[Minnesota] Mine study still a resource – by Charles Ramsay (Mesabi Daily News – July 30, 2013)

http://www.hibbingmn.com/

Document a framework for how future of industry might look

The update came out in early February. The main author, Jim Skurla, director of the Labovitz School of Business and Economics’ Bureau of Business and Economic Research at the University of Minnesota Duluth, noted in a recent phone interview from Duluth that while the worldwide economy and its need for steel “had slowed down a bit” recently, especially in China, it didn’t necessarily indicate a decline in demand for the metal.

“It really was red hot there for awhile,” he said of the world economy, but its steel demand has continued to be “cyclical.”

The study found, in the 2010 data, that Northeastern Minnesota’s mining industry made up 30 percent of the region’s economy, down from 33 percent found by the original study done with 2007 data.

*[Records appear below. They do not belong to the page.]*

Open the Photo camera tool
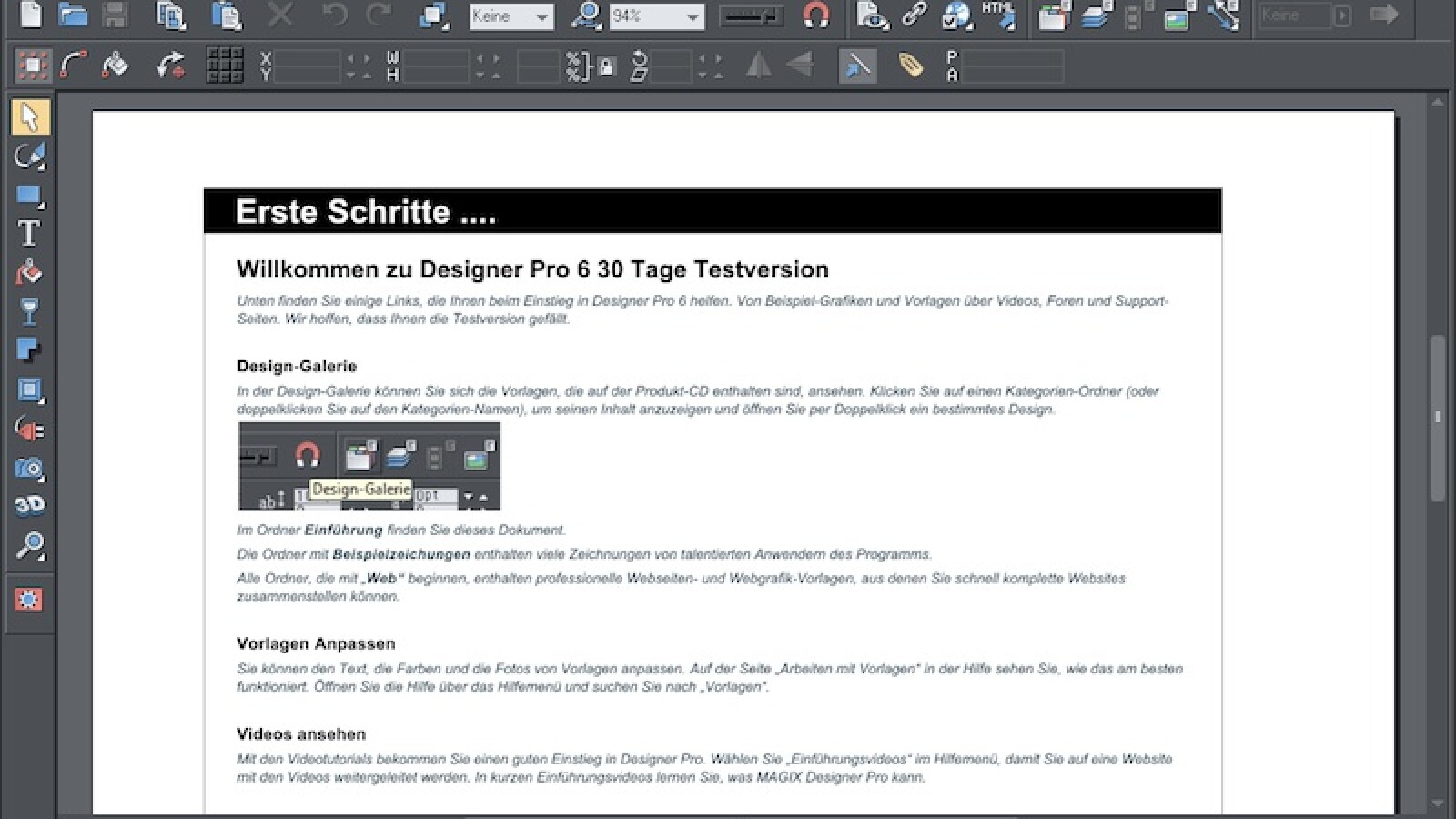Image resolution: width=1456 pixels, height=819 pixels. click(x=29, y=468)
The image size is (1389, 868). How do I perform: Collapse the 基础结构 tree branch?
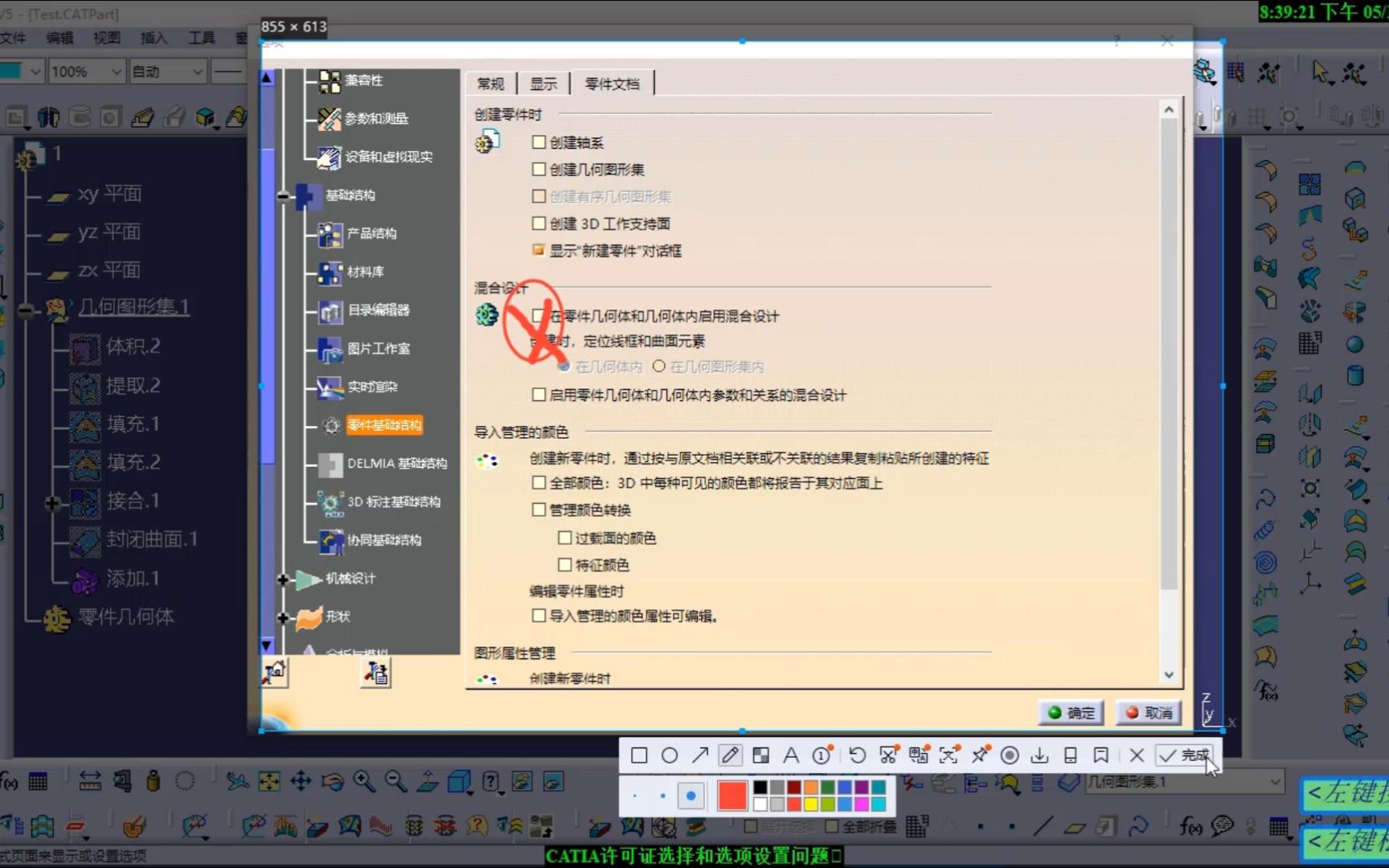283,195
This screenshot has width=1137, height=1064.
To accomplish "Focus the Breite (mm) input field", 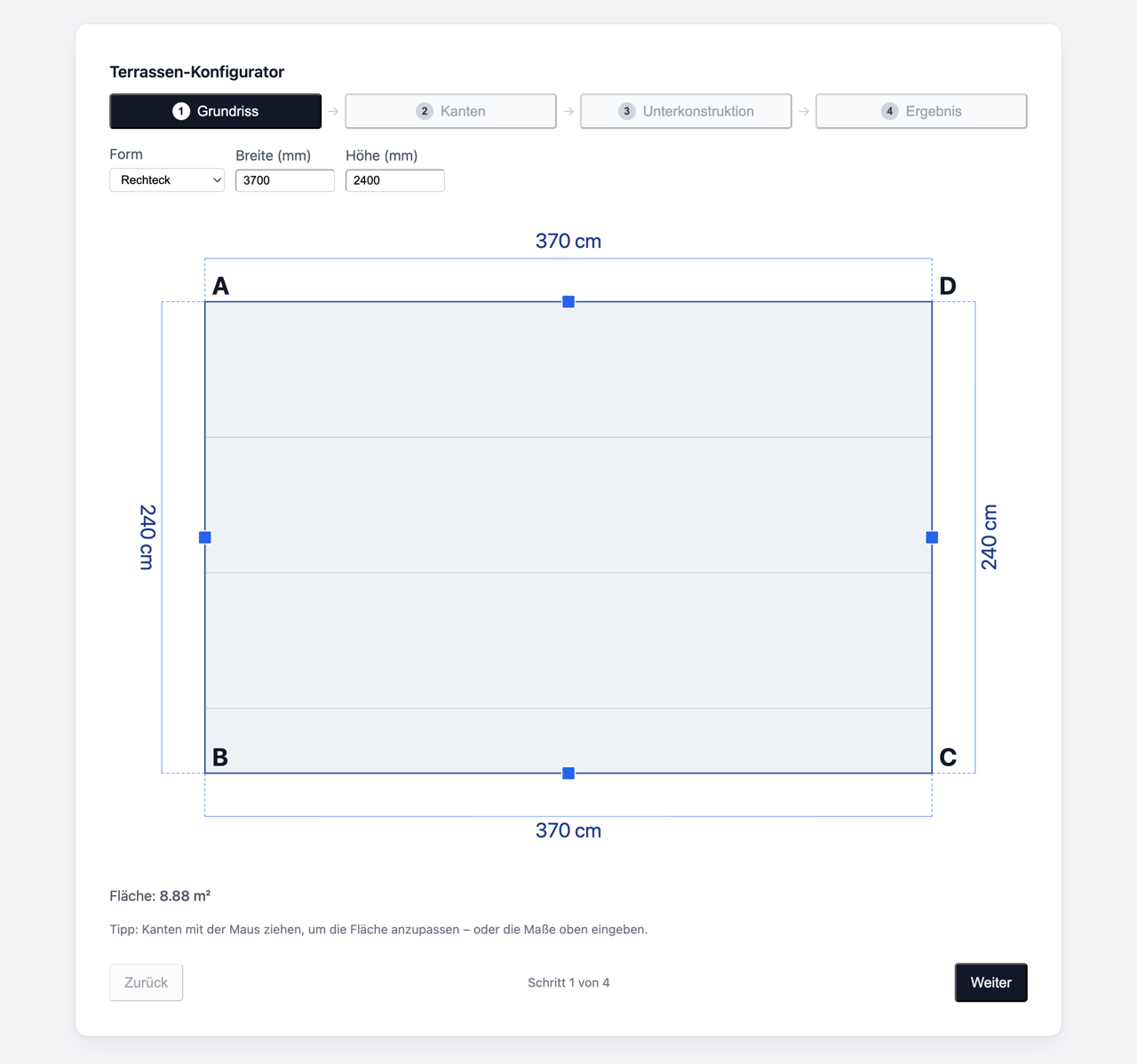I will click(x=285, y=180).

The newer iron mining operations, as well as the possibilities with the non-ferrous mining operations, project almost a doubling of workers and revenues in mining if all projects advance.

Iron mining had an impact of about $3 billion to the state’s economy in the 2010 data, with 3,900 employees directly involved and a total of 11,000 employees, including miners, directly or indirectly employed with suppliers or resulting from additional household spending. For every mining job in the industry, another 1.8 jobs are created directly or indirectly, the study found.

While some people have criticized the study for not including other aspects of mining, such as with the environment or its value, Skurla responded that those portions were not the intent of the update.

“It’s not a cost benefit analysis,” he explained, but rather, “it was an economic impact study.”

Trying to figure out what an object or commodity is worth or not in an economy can vary among people. “It’s subjective,” he added.

Looking at data from 2011, he said mining activity had increased a bit, and there probably should be a mining economic impact study done every five years or so.